BEGIN MATERIAL FOR THE TASK

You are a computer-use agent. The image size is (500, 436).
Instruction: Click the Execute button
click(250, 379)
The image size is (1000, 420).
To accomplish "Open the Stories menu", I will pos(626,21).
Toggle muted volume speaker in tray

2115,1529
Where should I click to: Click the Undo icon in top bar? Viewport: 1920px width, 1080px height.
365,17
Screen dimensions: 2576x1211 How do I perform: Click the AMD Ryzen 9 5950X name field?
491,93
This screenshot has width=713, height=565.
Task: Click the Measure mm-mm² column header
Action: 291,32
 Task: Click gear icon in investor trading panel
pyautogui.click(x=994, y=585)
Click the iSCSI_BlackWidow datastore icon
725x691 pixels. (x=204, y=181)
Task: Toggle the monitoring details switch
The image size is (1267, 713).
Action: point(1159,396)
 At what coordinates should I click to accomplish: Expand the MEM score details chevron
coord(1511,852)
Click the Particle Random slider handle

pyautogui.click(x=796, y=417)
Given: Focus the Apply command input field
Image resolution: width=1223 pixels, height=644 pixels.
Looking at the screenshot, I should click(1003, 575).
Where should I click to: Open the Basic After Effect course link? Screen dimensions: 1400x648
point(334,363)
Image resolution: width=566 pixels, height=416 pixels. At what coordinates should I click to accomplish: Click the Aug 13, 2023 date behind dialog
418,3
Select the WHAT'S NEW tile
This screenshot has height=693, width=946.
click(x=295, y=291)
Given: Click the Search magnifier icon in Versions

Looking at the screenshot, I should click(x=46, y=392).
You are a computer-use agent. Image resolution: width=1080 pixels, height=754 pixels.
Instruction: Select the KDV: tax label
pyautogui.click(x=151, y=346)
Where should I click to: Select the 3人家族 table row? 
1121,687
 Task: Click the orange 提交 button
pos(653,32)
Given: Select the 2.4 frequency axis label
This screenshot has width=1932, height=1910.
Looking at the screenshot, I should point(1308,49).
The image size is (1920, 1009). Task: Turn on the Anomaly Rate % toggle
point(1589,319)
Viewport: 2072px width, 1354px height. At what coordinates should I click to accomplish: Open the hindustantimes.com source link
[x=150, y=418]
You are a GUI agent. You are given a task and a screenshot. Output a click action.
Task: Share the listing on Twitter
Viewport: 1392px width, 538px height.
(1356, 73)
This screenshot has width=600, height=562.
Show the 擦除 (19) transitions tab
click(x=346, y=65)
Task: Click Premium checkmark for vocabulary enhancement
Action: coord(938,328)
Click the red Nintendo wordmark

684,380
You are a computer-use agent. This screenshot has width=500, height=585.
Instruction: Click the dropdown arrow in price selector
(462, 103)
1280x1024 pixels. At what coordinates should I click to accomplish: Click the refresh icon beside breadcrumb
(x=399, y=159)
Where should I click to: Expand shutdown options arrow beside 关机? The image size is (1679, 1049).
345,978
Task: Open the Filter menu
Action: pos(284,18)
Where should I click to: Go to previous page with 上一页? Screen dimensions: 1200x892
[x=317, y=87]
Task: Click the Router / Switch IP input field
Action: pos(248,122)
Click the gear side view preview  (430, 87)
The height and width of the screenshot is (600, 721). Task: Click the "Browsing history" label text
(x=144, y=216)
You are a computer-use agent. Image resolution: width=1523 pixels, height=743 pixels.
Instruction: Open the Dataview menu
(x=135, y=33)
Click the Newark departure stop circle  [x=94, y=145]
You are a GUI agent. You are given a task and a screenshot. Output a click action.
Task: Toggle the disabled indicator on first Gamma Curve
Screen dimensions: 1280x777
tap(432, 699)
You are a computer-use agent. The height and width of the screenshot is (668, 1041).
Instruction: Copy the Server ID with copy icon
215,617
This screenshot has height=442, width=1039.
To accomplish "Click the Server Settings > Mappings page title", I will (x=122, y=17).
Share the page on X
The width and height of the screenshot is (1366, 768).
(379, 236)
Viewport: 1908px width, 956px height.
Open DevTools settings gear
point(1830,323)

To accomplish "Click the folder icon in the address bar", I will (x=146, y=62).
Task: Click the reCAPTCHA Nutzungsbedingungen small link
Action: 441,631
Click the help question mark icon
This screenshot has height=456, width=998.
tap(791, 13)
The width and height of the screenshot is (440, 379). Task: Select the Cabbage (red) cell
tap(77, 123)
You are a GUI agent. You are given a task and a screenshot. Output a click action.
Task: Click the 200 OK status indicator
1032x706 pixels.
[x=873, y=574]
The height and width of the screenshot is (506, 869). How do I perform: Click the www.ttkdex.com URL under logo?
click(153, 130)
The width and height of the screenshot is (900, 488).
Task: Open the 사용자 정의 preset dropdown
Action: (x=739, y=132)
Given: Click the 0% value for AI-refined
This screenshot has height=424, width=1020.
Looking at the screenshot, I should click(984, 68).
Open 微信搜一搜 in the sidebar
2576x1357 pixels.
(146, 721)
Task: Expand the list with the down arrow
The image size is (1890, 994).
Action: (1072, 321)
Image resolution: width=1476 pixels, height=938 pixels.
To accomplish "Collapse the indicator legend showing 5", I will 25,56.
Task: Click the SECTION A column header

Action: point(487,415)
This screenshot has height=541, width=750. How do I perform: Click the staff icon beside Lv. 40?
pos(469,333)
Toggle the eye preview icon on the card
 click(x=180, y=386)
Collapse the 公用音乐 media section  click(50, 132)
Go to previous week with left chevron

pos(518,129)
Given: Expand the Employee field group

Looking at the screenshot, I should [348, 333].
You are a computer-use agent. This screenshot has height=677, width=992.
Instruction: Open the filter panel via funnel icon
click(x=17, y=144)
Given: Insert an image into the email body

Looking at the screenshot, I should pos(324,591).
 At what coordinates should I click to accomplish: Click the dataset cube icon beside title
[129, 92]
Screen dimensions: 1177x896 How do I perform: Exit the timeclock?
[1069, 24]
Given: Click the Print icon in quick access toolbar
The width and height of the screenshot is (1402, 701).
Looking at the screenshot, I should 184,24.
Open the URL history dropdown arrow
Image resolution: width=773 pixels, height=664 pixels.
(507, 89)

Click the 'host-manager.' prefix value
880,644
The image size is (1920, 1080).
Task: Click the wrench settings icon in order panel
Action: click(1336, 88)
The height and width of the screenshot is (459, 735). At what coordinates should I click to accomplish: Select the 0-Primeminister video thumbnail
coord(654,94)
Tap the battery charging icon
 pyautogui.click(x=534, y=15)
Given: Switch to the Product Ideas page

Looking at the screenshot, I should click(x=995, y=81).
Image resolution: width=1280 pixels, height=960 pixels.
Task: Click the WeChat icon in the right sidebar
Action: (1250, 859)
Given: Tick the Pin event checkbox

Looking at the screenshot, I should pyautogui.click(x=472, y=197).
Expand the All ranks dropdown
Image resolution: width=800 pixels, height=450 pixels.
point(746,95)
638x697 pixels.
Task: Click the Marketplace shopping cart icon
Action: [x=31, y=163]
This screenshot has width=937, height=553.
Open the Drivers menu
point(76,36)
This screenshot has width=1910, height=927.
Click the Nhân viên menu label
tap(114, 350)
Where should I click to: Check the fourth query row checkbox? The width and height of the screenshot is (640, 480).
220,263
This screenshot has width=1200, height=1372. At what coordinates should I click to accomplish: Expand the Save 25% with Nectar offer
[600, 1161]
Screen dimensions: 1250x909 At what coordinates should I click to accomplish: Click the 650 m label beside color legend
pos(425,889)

END MATERIAL FOR THE TASK

▶ [TASK]
Write out all of the rows above again, replacing "Where should I click to" with "Where do I click to" everywhere and leaving everything else unchanged.

▶ [TASK RESULT]
You are a computer-use agent. The image size is (500, 436).
Instruction: Click the Execute button
click(250, 379)
The image size is (1000, 420).
To accomplish "Open the Stories menu", I will pos(626,21).
Toggle muted volume speaker in tray

2115,1529
Where do I click to: Click the Undo icon in top bar? Viewport: 1920px width, 1080px height.
365,17
Screen dimensions: 2576x1211 How do I perform: Click the AMD Ryzen 9 5950X name field?
491,93
This screenshot has width=713, height=565.
Task: Click the Measure mm-mm² column header
Action: 291,32
 Task: Click gear icon in investor trading panel
pyautogui.click(x=994, y=585)
Click the iSCSI_BlackWidow datastore icon
725x691 pixels. (x=204, y=181)
Task: Toggle the monitoring details switch
The image size is (1267, 713).
Action: point(1159,396)
 At what coordinates should I click to accomplish: Expand the MEM score details chevron
coord(1511,852)
Click the Particle Random slider handle

pyautogui.click(x=796, y=417)
Given: Focus the Apply command input field
Image resolution: width=1223 pixels, height=644 pixels.
Looking at the screenshot, I should click(1003, 575).
Where do I click to: Open the Basic After Effect course link? Screen dimensions: 1400x648
point(334,363)
Image resolution: width=566 pixels, height=416 pixels. At what coordinates should I click to accomplish: Click the Aug 13, 2023 date behind dialog
418,3
Select the WHAT'S NEW tile
This screenshot has height=693, width=946.
click(x=295, y=291)
Given: Click the Search magnifier icon in Versions

Looking at the screenshot, I should click(x=46, y=392).
You are a computer-use agent. Image resolution: width=1080 pixels, height=754 pixels.
Instruction: Select the KDV: tax label
pyautogui.click(x=151, y=346)
Where do I click to: Select the 3人家族 table row? 
1121,687
 Task: Click the orange 提交 button
pos(653,32)
Given: Select the 2.4 frequency axis label
This screenshot has width=1932, height=1910.
Looking at the screenshot, I should point(1308,49).
The image size is (1920, 1009). Task: Turn on the Anomaly Rate % toggle
point(1589,319)
Viewport: 2072px width, 1354px height. At what coordinates should I click to accomplish: Open the hindustantimes.com source link
[x=150, y=418]
You are a GUI agent. You are given a task and a screenshot. Output a click action.
Task: Share the listing on Twitter
Viewport: 1392px width, 538px height.
(1356, 73)
This screenshot has width=600, height=562.
Show the 擦除 (19) transitions tab
click(x=346, y=65)
Task: Click Premium checkmark for vocabulary enhancement
Action: coord(938,328)
Click the red Nintendo wordmark

684,380
You are a computer-use agent. This screenshot has width=500, height=585.
Instruction: Click the dropdown arrow in price selector
(462, 103)
1280x1024 pixels. At what coordinates should I click to accomplish: Click the refresh icon beside breadcrumb
(x=399, y=159)
Where do I click to: Expand shutdown options arrow beside 关机? The image size is (1679, 1049).
345,978
Task: Open the Filter menu
Action: pos(284,18)
Where do I click to: Go to previous page with 上一页? Screen dimensions: 1200x892
[x=317, y=87]
Task: Click the Router / Switch IP input field
Action: pos(248,122)
Click the gear side view preview  (430, 87)
The height and width of the screenshot is (600, 721). Task: Click the "Browsing history" label text
(x=144, y=216)
You are a computer-use agent. Image resolution: width=1523 pixels, height=743 pixels.
Instruction: Open the Dataview menu
(x=135, y=33)
Click the Newark departure stop circle  [x=94, y=145]
You are a GUI agent. You are given a task and a screenshot. Output a click action.
Task: Toggle the disabled indicator on first Gamma Curve
Screen dimensions: 1280x777
tap(432, 699)
You are a computer-use agent. The height and width of the screenshot is (668, 1041).
Instruction: Copy the Server ID with copy icon
215,617
This screenshot has height=442, width=1039.
To accomplish "Click the Server Settings > Mappings page title", I will (x=122, y=17).
Share the page on X
The width and height of the screenshot is (1366, 768).
(379, 236)
Viewport: 1908px width, 956px height.
Open DevTools settings gear
point(1830,323)

To accomplish "Click the folder icon in the address bar", I will (x=146, y=62).
Task: Click the reCAPTCHA Nutzungsbedingungen small link
Action: 441,631
Click the help question mark icon
This screenshot has height=456, width=998.
tap(791, 13)
The width and height of the screenshot is (440, 379). Task: Select the Cabbage (red) cell
tap(77, 123)
You are a GUI agent. You are given a task and a screenshot. Output a click action.
Task: Click the 200 OK status indicator
1032x706 pixels.
[x=873, y=574]
The height and width of the screenshot is (506, 869). How do I perform: Click the www.ttkdex.com URL under logo?
click(153, 130)
The width and height of the screenshot is (900, 488).
Task: Open the 사용자 정의 preset dropdown
Action: (x=739, y=132)
Given: Click the 0% value for AI-refined
This screenshot has height=424, width=1020.
Looking at the screenshot, I should click(984, 68).
Open 微信搜一搜 in the sidebar
2576x1357 pixels.
(146, 721)
Task: Expand the list with the down arrow
The image size is (1890, 994).
Action: (1072, 321)
Image resolution: width=1476 pixels, height=938 pixels.
To accomplish "Collapse the indicator legend showing 5", I will 25,56.
Task: Click the SECTION A column header

Action: point(487,415)
This screenshot has height=541, width=750. How do I perform: Click the staff icon beside Lv. 40?
pos(469,333)
Toggle the eye preview icon on the card
 click(x=180, y=386)
Collapse the 公用音乐 media section  click(50, 132)
Go to previous week with left chevron

pos(518,129)
Given: Expand the Employee field group

Looking at the screenshot, I should [348, 333].
You are a computer-use agent. This screenshot has height=677, width=992.
Instruction: Open the filter panel via funnel icon
click(x=17, y=144)
Given: Insert an image into the email body

Looking at the screenshot, I should pos(324,591).
 At what coordinates should I click to accomplish: Click the dataset cube icon beside title
[129, 92]
Screen dimensions: 1177x896 How do I perform: Exit the timeclock?
[1069, 24]
Given: Click the Print icon in quick access toolbar
The width and height of the screenshot is (1402, 701).
Looking at the screenshot, I should 184,24.
Open the URL history dropdown arrow
Image resolution: width=773 pixels, height=664 pixels.
(507, 89)

Click the 'host-manager.' prefix value
880,644
The image size is (1920, 1080).
Task: Click the wrench settings icon in order panel
Action: click(1336, 88)
The height and width of the screenshot is (459, 735). At what coordinates should I click to accomplish: Select the 0-Primeminister video thumbnail
coord(654,94)
Tap the battery charging icon
 pyautogui.click(x=534, y=15)
Given: Switch to the Product Ideas page

Looking at the screenshot, I should click(x=995, y=81).
Image resolution: width=1280 pixels, height=960 pixels.
Task: Click the WeChat icon in the right sidebar
Action: (1250, 859)
Given: Tick the Pin event checkbox

Looking at the screenshot, I should pyautogui.click(x=472, y=197).
Expand the All ranks dropdown
Image resolution: width=800 pixels, height=450 pixels.
point(746,95)
638x697 pixels.
Task: Click the Marketplace shopping cart icon
Action: [x=31, y=163]
This screenshot has width=937, height=553.
Open the Drivers menu
point(76,36)
This screenshot has width=1910, height=927.
Click the Nhân viên menu label
tap(114, 350)
Where do I click to: Check the fourth query row checkbox? The width and height of the screenshot is (640, 480).
220,263
This screenshot has width=1200, height=1372. At what coordinates should I click to accomplish: Expand the Save 25% with Nectar offer
[600, 1161]
Screen dimensions: 1250x909 At what coordinates should I click to accomplish: Click the 650 m label beside color legend
pos(425,889)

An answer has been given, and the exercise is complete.